Facilitating clinical trials in Polycythemia vera (PV) by identifying patient cohorts at high near-term risk of thrombosis using rich data and machine learning.

Thrombosis remains the leading cause of morbidity and mortality for patients (pts) with polycythemia vera (PV), yet PV clinical trials are not powered to identify interventions that improve thrombosis-free survival (TFS). Such trials are infeasible in a contemporary PV cohort, even when selecting "high-risk" pts based on Age >60 and thrombosis history, because thousands of patients would be required for a short-term study to meet TFS endpoint. To address this problem, we used artificial intelligence and machine learning (ML) to dynamically predict near-term (1-year) thrombosis risk in PV pts with high sensitivity and positive predictive value (PPV) to enhance pts selection. Our automation-driven data extraction methods yielded more than 16 million data elements across 1,448 unique variables (parameters) from 11,123 clinical visits for 470 pts.
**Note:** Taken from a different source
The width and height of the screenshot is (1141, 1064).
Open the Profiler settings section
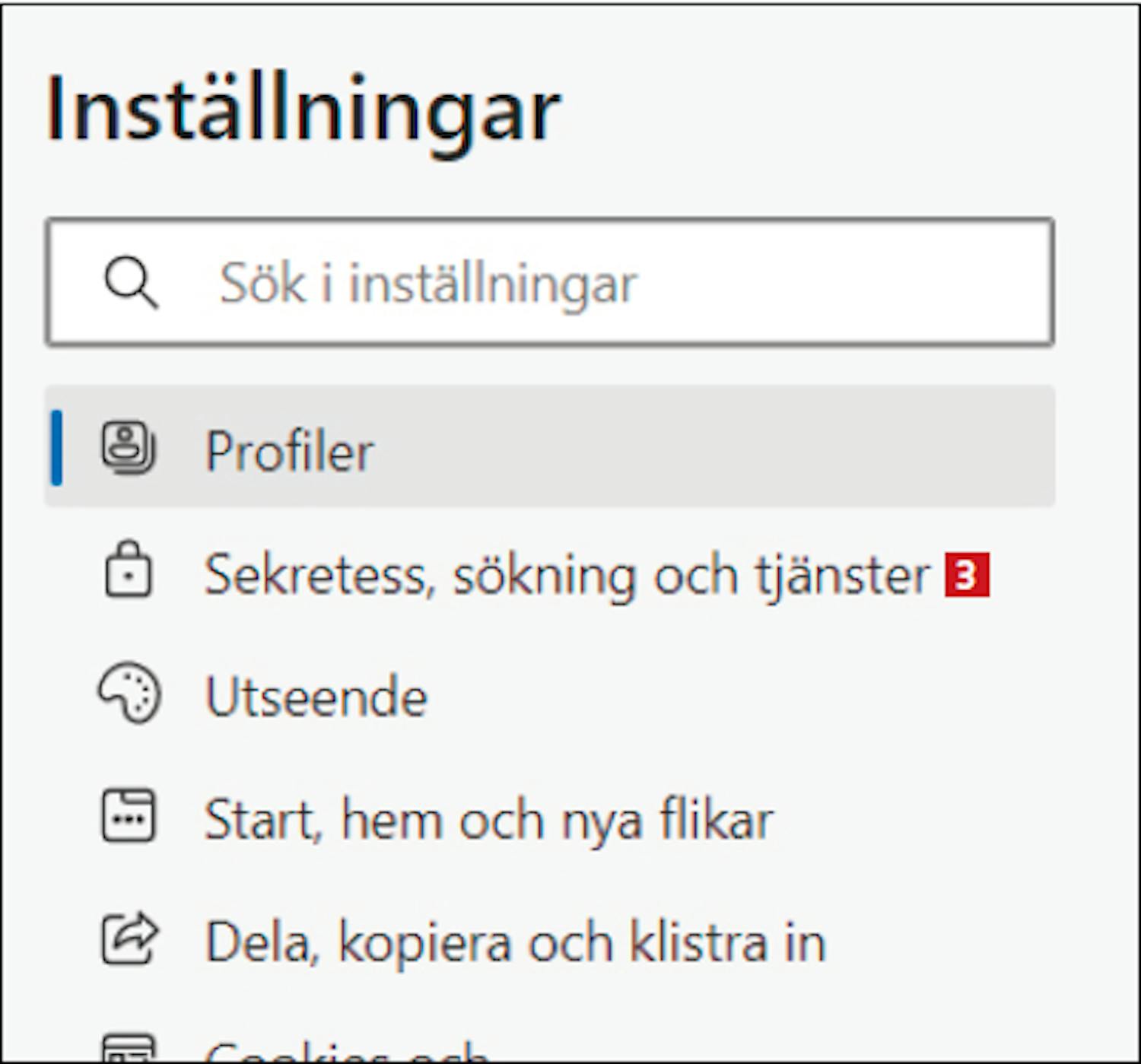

Using the AutoGluon framework, the Random Forest ML classification algorithm was selected as the top performer. The full (309-parameter) model performed very well (F1=0.91, AUC=0.84) when compared with the current ELN gold-standard for thrombosis risk stratification in PV (F1=0.1, AUC=0.39). Parameter engineering, guided by Gini feature importance identified the 21 parameters (top-21) most important for accurate prediction. The top-21 parameters included known, suspected and previously unappreciated thrombosis risk factors. To identify the minimum number of parameters required for the accurate ML prediction, we tested the performance of every possible combination of 3-9 parameters from top-21 (>1.6M combinations). High-performing models (F1> 0.8) most frequently included age (continuous), time since dx, time since thrombosis, complete blood count parameters, blood type, body mass index, and JAK2 mutant allele frequency. Having trained at tested over 1.6M practical ML models with a feasible number of parameters (3-9 parameters in top-21 most predictive), it is clear that study cohorts of patients with PV at high near-term thrombosis risk can be identified with high enough sensitivity and PPV to power a clinical trial for TFS. Further validation with external, multicenter cohorts is ongoing to establish a universal ML model for PV thrombosis that would facilitate clinical trials aimed at improving TFS.